→ What is being asked: After finding "Given: Go to the Orders section" in the data, write out its line and all following lines without change, up to and including the last one. Leave out pictures.

→ Provided material:
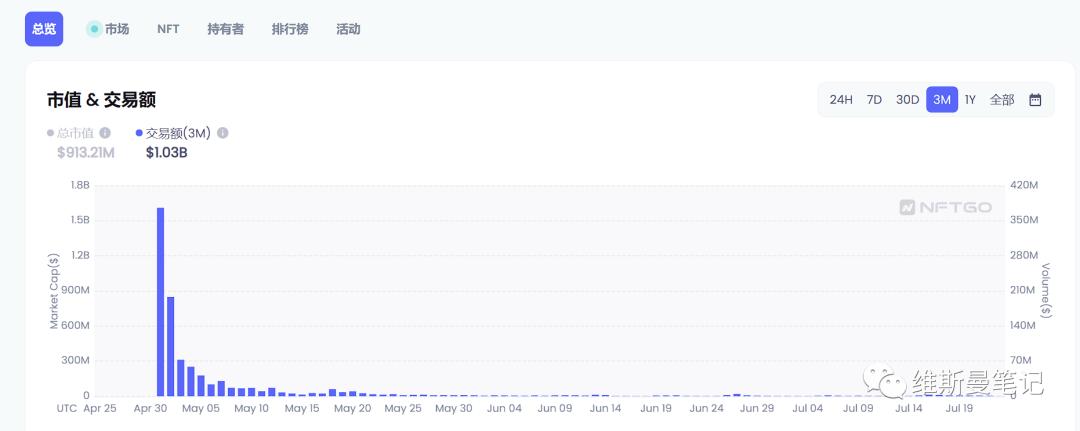Click the green circle icon beside 市场
Viewport: 1080px width, 431px height.
(94, 29)
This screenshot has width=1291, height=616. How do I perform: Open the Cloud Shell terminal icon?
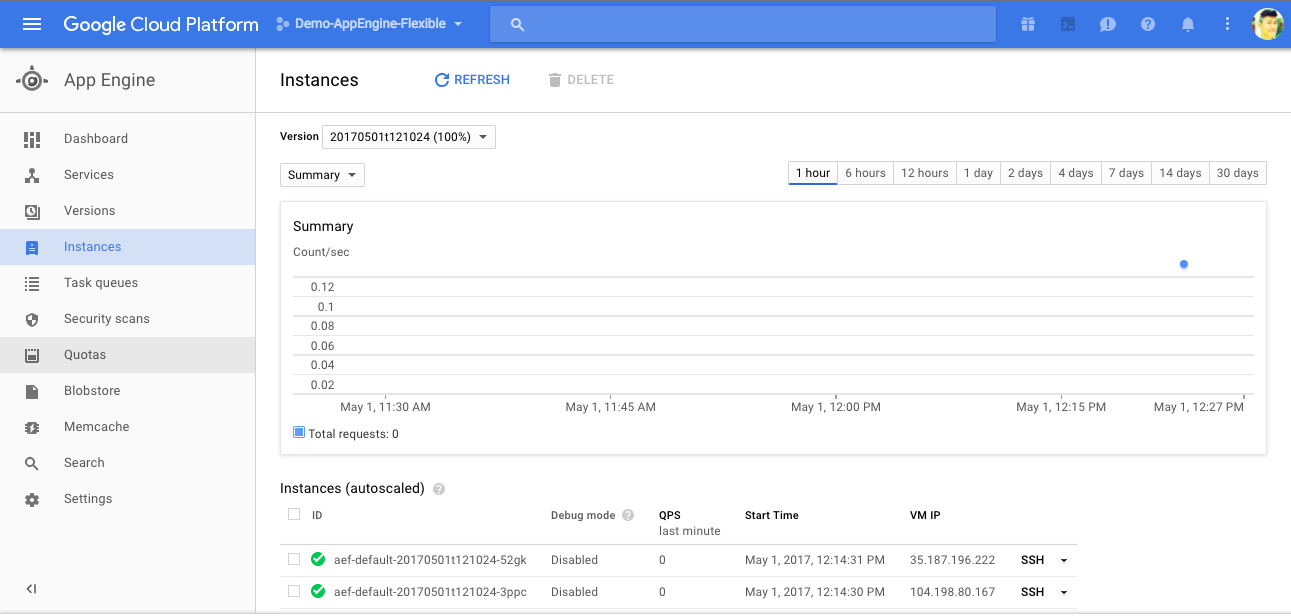click(x=1068, y=24)
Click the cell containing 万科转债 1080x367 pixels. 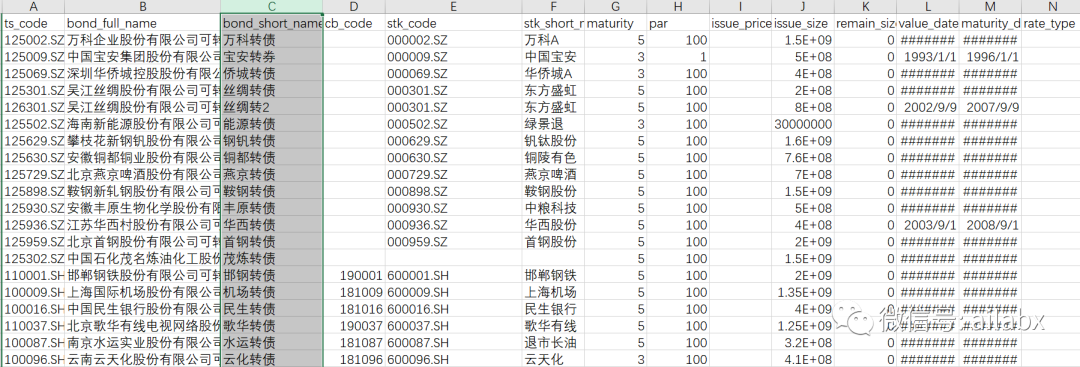(272, 40)
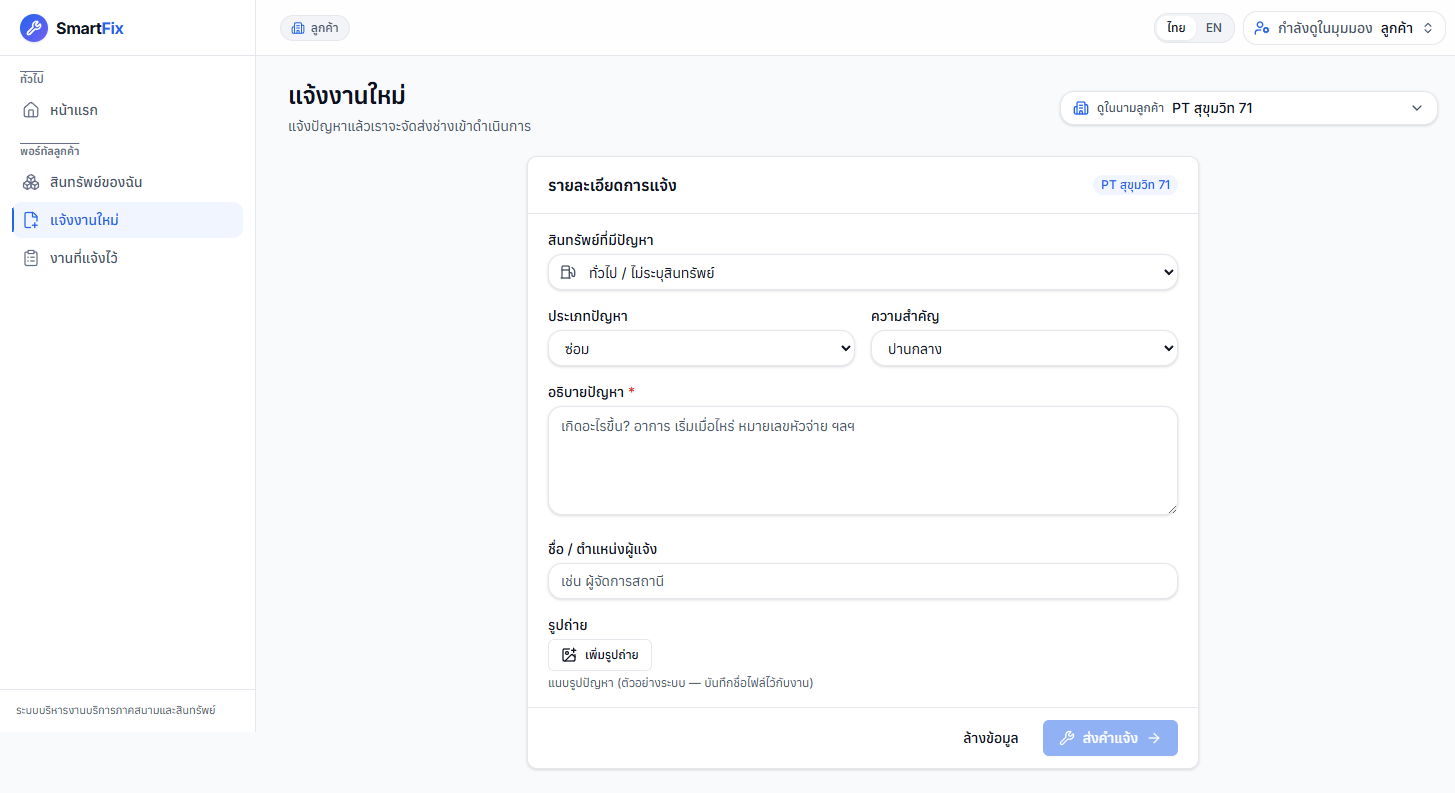Viewport: 1455px width, 793px height.
Task: Click the assets cube icon for สินทรัพย์ของฉัน
Action: click(x=31, y=182)
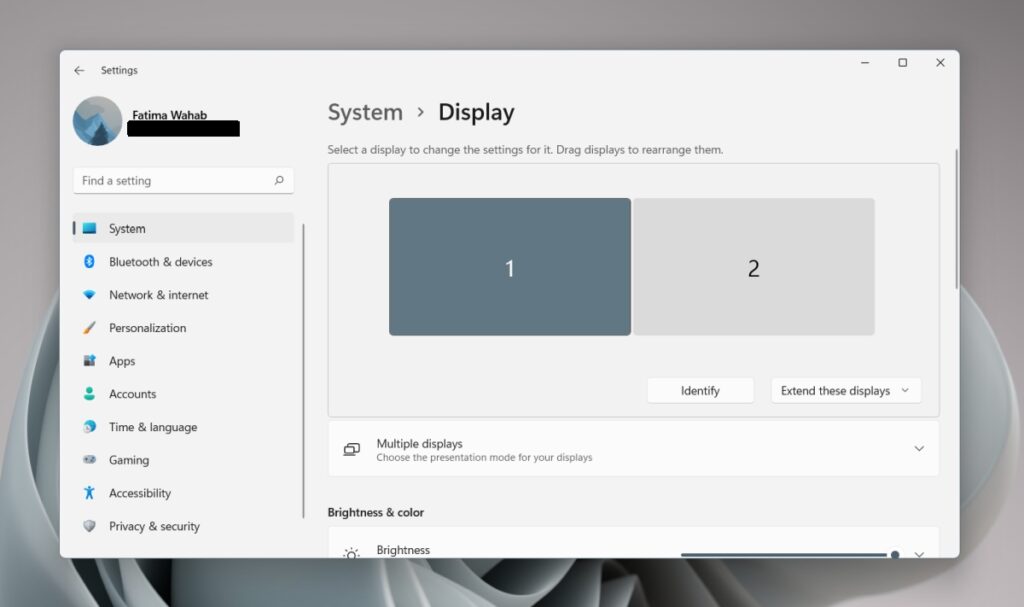Select the Accounts sidebar icon
This screenshot has height=607, width=1024.
coord(91,393)
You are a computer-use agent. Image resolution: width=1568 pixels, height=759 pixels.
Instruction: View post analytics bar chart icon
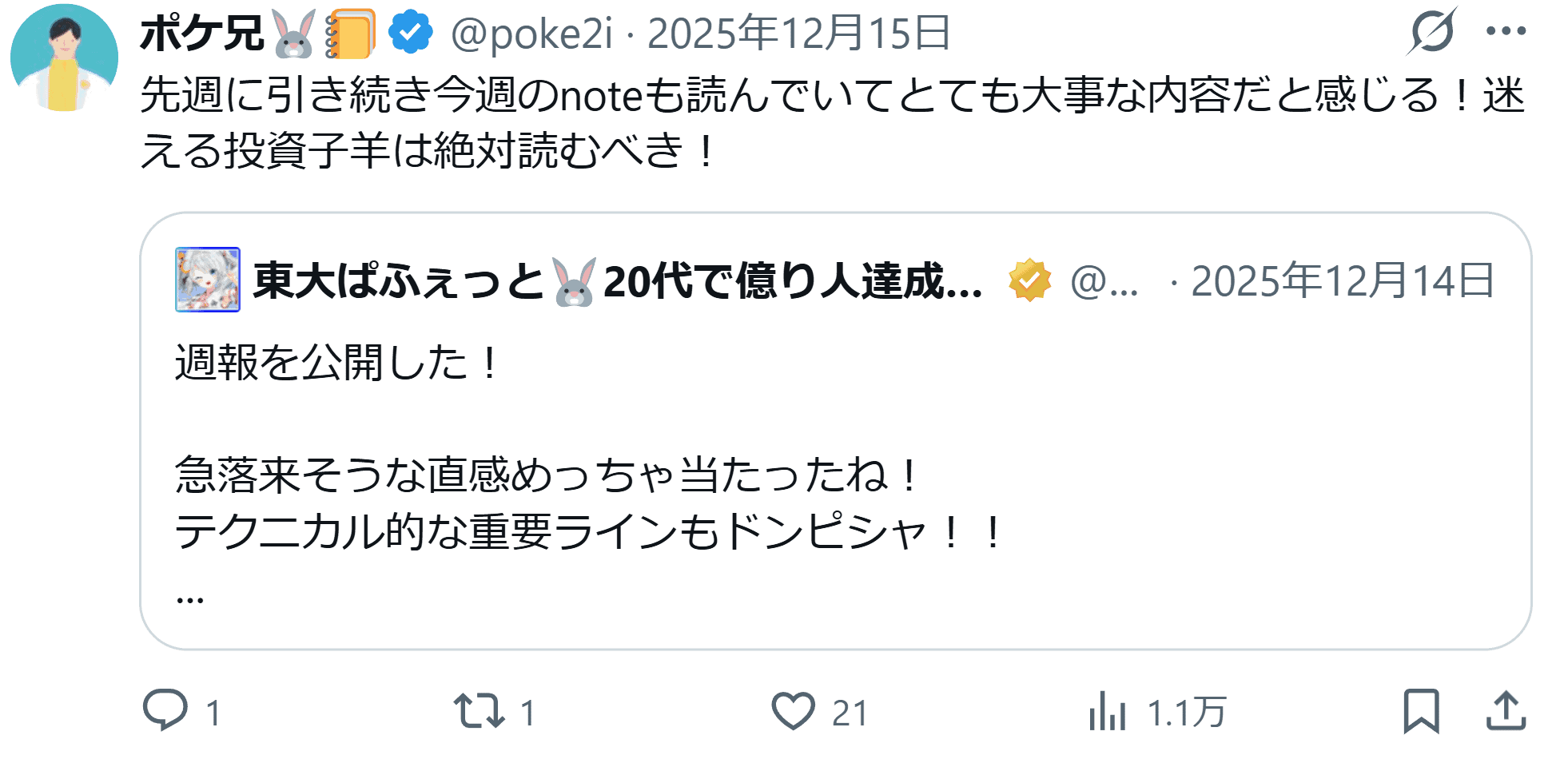(1107, 710)
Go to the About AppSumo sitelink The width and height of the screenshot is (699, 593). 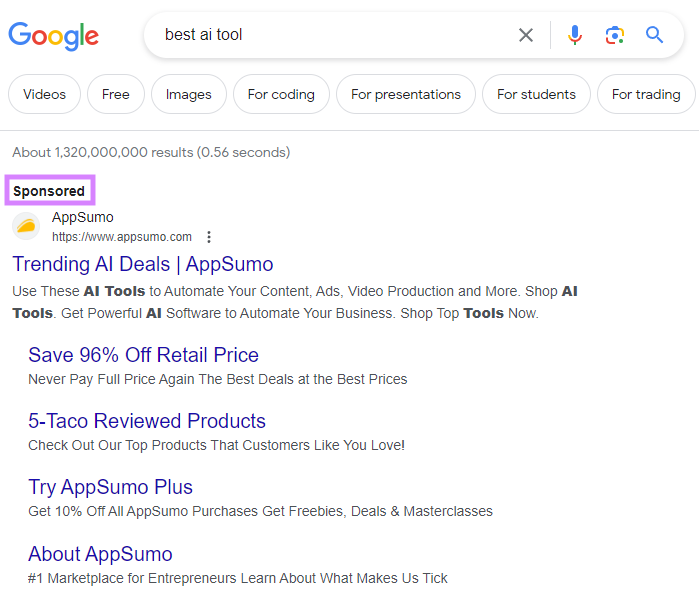100,554
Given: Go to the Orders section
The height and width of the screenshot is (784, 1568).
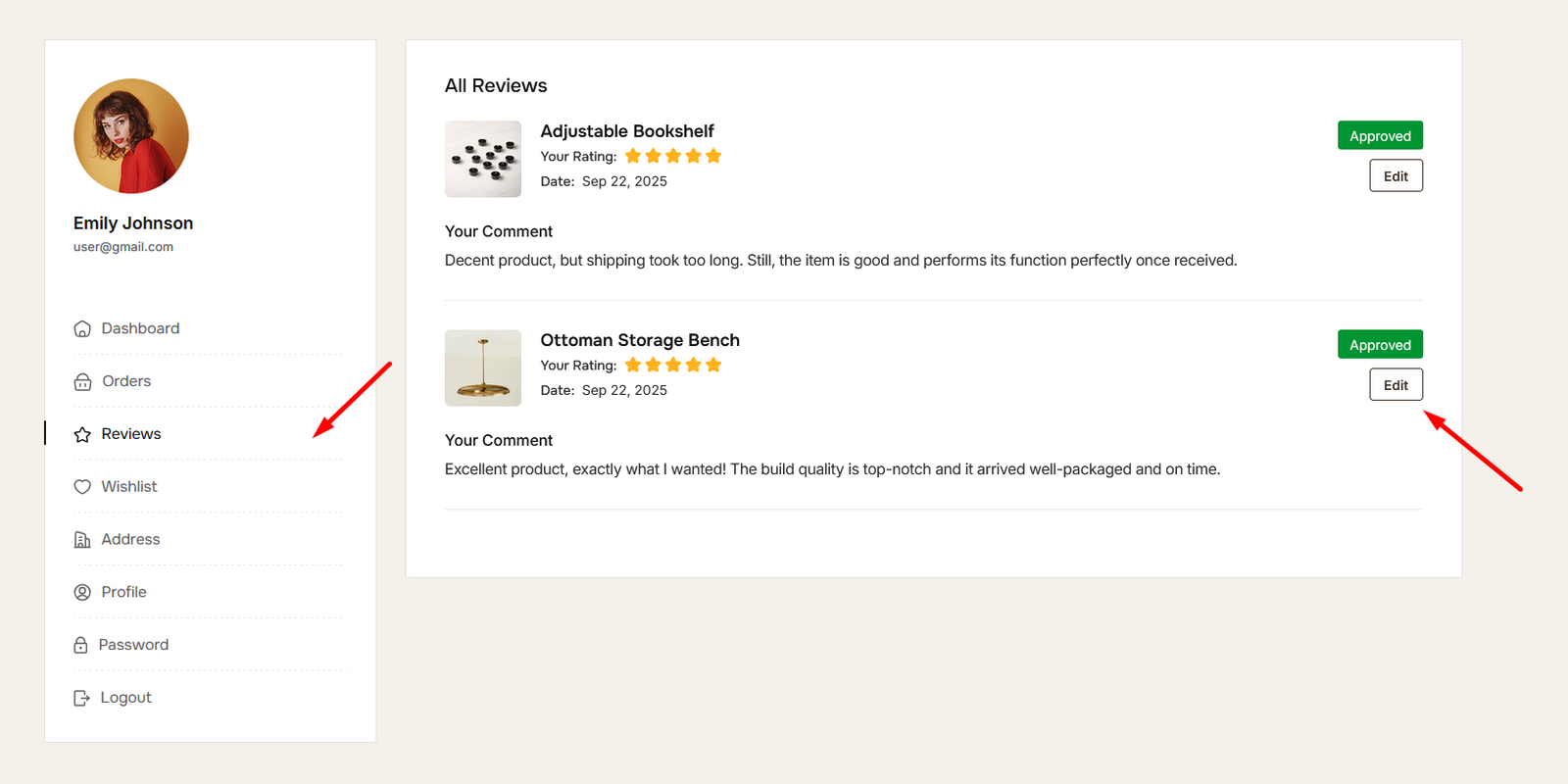Looking at the screenshot, I should [x=126, y=381].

→ Result for this task:
Given: Go to the Orders section
The height and width of the screenshot is (784, 1568).
Looking at the screenshot, I should [x=126, y=381].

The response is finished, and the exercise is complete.